** Kutipan untuk dibaca **
Wednesday 25 September 2013

Agribisnis Tembakau Lombok = Eksploitasi Semu

Oleh: Muhammad Nurjihadi, M.Si

Bagi sebagian masyarakat Pulau Lombok, tembakau tidak sekedar menjadi komoditas ekonomi, tapi juga telah menjelma menjadi tradisi. Tidak peduli untung atau rugi, setiap tahun mereka selalu bergairah mengusahakan tembakau. Ironisnya, beberapa tahun belakangan ini kita lebih sering mendengar keluhan petani yang rugi atau menyisakan hutang di akhir musim tanam tembakau. Komoditas yang selama ini dianggap sebagai pencipta kesejahteraan masyarakat pedesaan Pulau Lombok justeru menjebak para petaninya ke dalam jeratan hutang yang semakin menumpuk dari tahun ke tahun.

Saya ditakdirkan untuk lahir dan besar di lingkungan petani tembakau. Orangtua dan sebagian besar tetangga saya adalah masyarakat pelaku ekonomi tembakau, baik sebagai petani, pengomprong, buruh maupun pemodal. Takdir ini memungkinkan saya untuk memahami dan merasakan segala keluh kesah petani tentang usaha musiman ini. Satu fakta yang sebenarnya tidak masuk akal adalah bahwa petani tembakau selalu mengeluhkan kerugian yang dialaminya pada akhir musim tanam sehingga berujung pada penumpukan hutang. Komoditas tembakau yang merupakan komoditas komersil bernilai tinggi (high value commodity) dan dibangga-banggakan oleh pemerintah daerah NTB sebagai komoditas unggulan ternyata menjebak para petani ke dalam jebakan hutang yang tidak disadarinya.

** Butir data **
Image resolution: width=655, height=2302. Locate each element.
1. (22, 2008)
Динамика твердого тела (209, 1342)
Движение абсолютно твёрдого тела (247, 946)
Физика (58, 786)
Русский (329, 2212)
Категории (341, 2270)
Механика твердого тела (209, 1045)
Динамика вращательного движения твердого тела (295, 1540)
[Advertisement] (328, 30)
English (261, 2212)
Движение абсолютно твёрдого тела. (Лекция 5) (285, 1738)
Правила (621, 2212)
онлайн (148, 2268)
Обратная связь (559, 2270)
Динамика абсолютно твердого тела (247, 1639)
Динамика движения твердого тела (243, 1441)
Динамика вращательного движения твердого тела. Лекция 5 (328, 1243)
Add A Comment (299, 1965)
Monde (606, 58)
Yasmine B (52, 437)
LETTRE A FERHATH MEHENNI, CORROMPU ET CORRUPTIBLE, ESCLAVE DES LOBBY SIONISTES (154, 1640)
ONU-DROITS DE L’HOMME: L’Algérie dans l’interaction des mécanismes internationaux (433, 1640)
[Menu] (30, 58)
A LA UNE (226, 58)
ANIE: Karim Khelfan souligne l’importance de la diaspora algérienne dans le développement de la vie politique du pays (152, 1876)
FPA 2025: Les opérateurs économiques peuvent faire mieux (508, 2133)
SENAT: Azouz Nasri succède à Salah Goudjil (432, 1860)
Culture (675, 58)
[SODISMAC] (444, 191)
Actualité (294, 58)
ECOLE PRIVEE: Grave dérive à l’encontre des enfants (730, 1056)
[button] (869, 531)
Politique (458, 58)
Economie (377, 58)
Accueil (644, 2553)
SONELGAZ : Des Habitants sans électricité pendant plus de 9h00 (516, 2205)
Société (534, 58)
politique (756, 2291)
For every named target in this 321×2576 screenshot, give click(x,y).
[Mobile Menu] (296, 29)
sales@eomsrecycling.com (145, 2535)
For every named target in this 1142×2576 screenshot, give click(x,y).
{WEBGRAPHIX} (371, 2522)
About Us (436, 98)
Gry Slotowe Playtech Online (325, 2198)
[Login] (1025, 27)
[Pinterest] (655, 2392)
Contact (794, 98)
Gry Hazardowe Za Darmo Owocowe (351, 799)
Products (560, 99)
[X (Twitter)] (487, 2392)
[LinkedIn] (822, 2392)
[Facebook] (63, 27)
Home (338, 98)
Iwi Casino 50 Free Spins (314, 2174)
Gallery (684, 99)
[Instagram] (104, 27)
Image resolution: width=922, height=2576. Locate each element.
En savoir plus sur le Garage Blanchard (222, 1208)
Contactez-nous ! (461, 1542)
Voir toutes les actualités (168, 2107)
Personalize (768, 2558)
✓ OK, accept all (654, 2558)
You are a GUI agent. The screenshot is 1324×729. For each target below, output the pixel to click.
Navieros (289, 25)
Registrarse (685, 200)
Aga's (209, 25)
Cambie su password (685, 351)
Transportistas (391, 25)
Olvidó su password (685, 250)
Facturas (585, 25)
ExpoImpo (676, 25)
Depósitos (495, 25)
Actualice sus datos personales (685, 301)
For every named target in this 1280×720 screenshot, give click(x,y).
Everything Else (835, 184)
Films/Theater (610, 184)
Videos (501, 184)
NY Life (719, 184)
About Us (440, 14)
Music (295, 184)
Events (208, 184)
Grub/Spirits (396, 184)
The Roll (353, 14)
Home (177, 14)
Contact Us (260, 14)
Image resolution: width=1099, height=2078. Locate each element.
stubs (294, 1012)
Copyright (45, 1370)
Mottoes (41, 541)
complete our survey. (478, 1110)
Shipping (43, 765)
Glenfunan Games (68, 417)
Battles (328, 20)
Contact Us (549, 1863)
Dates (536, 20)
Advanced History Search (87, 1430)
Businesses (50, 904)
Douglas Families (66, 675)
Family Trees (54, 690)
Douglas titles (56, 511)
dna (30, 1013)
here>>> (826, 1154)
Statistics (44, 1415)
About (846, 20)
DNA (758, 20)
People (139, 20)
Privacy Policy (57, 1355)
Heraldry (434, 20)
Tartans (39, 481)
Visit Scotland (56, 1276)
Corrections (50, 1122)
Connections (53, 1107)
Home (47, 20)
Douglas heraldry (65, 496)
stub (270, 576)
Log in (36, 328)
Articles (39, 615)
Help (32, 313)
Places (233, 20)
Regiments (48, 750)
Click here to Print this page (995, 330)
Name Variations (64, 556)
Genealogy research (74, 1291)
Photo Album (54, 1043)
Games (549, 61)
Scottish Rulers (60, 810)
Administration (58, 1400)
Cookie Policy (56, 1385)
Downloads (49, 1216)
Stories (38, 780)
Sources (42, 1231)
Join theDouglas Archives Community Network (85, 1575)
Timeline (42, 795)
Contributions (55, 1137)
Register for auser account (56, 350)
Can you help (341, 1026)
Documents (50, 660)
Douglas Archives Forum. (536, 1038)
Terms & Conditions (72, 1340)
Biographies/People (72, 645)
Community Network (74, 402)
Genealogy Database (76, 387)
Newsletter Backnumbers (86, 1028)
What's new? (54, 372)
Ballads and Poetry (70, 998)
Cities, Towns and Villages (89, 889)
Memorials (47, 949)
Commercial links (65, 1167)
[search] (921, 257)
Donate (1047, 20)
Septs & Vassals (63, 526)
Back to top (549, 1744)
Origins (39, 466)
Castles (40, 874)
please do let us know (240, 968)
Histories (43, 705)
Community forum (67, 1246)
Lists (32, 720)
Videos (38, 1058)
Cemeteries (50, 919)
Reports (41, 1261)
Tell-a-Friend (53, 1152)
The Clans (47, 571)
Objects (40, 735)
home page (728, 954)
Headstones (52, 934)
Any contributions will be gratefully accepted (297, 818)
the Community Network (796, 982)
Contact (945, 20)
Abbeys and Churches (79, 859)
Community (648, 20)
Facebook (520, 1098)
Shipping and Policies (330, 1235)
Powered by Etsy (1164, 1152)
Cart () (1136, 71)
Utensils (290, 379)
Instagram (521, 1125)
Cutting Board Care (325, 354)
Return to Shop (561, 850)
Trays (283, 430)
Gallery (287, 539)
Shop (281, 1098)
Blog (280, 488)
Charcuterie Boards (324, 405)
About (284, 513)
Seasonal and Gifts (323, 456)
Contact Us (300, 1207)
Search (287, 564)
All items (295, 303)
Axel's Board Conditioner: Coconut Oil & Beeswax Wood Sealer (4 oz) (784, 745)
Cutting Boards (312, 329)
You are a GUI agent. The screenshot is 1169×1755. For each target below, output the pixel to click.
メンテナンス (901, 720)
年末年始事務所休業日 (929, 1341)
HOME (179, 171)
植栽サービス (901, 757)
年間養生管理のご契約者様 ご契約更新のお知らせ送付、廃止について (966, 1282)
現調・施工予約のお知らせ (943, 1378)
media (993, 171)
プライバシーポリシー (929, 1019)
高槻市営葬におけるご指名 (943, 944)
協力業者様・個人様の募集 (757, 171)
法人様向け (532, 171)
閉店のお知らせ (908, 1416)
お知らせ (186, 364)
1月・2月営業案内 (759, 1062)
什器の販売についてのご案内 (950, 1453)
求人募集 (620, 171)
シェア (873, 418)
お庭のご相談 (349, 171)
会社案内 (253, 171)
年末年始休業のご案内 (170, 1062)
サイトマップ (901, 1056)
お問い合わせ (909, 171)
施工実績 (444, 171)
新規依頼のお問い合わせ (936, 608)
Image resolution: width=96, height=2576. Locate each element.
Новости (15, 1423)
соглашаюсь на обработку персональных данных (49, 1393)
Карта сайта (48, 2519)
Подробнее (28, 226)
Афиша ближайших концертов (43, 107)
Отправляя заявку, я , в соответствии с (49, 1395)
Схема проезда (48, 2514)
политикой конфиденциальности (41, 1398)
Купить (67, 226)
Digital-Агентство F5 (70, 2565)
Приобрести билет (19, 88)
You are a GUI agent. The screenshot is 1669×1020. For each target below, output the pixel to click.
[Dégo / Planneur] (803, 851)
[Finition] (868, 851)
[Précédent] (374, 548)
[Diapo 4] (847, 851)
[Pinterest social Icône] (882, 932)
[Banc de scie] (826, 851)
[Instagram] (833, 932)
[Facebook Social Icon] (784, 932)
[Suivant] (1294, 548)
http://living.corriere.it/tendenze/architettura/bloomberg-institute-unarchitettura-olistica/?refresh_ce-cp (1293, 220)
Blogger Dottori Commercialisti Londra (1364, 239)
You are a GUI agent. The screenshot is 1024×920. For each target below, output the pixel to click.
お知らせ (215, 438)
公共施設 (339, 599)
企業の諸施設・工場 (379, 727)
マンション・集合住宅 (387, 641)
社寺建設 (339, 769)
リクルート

** Instruksi yang diberikan **
Tuliskan lanjutan artikel tentang agribisnis tembakau Lombok, dimulai tepat setelah kalimat terakhir yang ditampilkan.

** Hasil tugas **
Rasa penasaran tentang ironi diatas membuat saya melakukan studi khusus untuk mengetahui kenapa komoditas unggulan yang juga dibanggakan masyarakat Lombok ini banyak menjerat petani ke dalam jebakan hutang. Dengan menggunakan 100 orang responden yang tersebar di 10 desa di dua kabupaten, yakni Lombok Timur dan Lombok Tengah, saya menelusuri jawaban untuk pertanyaan penelitian itu. 90% responden menyatakan keluhan yang sama dengan keluhan yang saya dengar di lingkungan tempat tinggal saya, yakni terus menumpuknya hutang produksi dari tahun ke tahun tanpa mampu dibayar. Secara umum saya menemukan setidaknya ada lima faktor yang menyebabkan hal itu terjadi, yakni: (1) Minimnya akses permodalan petani; (2) Kegagalan dalam kontrol pasar; (3) Lemahnya keberpihakan ekonomi politik pemerintah; (4) Maraknya bisnis gelap oknum perusahaan; dan (5) Inefisiensi penggunaan tenaga kerja.

Minimnya akses permodalan membuat petani yang memang miskin dan tidak punya modal itu harus meminjam modal kepada pihak lain dengan bunga tinggi. Modal itu umumnya tidak didapatkan dari lembaga keuangan resmi, melainkan dari pendonor perserorangan. Tidak ada bank yang berkenan meminjamkan modal langsung kepada petani. Akibatnya bunga pinjaman yang harus dibayar petani menjadi sangat tinggi. Sebagian besar responden mengaku meminjam modal dengan bunga hingga 50%. Mereka menyebutnya sebagai “bank 46”, artinya “minjam empat kembali enam” atau dengan kata lain berbunga 50%. Sebagian responden bahkan ada yang menyebut bunga pinjaman mencapai 100% yang mereka sebut sebagai “bank 12” atau “pinjam satu kembali dua”. Bunga pinjaman yang tinggi ini membuat total biaya usahatani menjadi sangat tinggi. Laporan-laporan analisis usahatani tembakau yang dibuat pemerintah maupun perusahaan selama ini mengabaikan fakta ini. Akibatnya menurut perhitungan dalam laporan itu, petani selalu untung dalam usahataninya. Hal inilah yang menyebabkan laporan usahatani itu selalu bertolak belakang dengan realitas sosial ekonomi petani tembakau.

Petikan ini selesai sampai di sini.